Content starts

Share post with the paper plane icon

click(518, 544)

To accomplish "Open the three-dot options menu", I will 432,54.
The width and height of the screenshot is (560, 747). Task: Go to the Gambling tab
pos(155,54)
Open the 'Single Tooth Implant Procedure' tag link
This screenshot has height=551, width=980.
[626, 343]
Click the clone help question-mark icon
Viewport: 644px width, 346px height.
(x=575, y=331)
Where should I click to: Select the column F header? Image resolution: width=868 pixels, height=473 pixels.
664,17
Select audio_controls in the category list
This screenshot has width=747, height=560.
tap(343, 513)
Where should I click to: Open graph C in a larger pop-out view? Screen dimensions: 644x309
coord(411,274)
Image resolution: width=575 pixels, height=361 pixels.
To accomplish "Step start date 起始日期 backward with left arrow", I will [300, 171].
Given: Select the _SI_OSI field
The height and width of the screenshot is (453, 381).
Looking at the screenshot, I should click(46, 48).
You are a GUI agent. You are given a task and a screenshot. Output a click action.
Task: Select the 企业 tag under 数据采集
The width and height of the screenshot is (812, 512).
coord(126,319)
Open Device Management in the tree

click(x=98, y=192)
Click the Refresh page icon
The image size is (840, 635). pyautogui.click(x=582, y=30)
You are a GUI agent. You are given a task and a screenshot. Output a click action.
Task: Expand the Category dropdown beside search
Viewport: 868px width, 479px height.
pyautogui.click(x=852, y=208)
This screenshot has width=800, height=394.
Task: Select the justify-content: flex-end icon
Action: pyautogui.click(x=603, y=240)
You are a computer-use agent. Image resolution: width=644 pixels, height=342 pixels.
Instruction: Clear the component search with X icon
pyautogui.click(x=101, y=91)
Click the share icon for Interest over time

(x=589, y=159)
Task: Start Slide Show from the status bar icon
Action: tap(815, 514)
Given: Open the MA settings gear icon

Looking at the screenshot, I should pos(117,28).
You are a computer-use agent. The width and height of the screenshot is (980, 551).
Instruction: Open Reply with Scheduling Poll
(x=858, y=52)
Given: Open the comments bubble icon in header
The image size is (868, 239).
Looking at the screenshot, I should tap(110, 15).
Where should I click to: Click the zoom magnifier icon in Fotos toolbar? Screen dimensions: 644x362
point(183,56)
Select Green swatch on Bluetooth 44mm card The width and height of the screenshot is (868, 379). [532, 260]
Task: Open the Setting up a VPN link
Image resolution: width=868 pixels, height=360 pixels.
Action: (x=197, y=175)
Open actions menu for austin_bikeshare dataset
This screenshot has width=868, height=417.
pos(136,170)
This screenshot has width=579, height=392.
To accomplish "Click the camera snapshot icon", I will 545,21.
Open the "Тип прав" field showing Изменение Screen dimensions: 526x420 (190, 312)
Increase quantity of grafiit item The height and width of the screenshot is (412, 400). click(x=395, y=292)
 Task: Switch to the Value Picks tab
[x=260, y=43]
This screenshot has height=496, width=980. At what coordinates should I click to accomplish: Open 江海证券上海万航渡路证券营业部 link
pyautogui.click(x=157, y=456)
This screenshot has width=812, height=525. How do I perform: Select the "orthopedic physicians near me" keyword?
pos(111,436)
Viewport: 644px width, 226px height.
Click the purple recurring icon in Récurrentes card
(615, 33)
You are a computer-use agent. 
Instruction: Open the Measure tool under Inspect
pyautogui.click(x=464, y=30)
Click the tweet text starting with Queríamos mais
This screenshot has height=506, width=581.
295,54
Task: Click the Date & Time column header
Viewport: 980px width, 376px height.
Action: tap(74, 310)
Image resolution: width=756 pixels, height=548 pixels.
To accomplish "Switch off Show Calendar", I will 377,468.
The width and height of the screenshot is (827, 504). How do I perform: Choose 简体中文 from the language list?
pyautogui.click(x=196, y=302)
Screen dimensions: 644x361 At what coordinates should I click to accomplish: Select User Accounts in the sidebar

Content ends

Required work:
Where does the word "field" occur in the records? Return every line that holds it.

Answer box:
Given: Select the _SI_OSI field
Open the "Тип прав" field showing Изменение Screen dimensions: 526x420 (190, 312)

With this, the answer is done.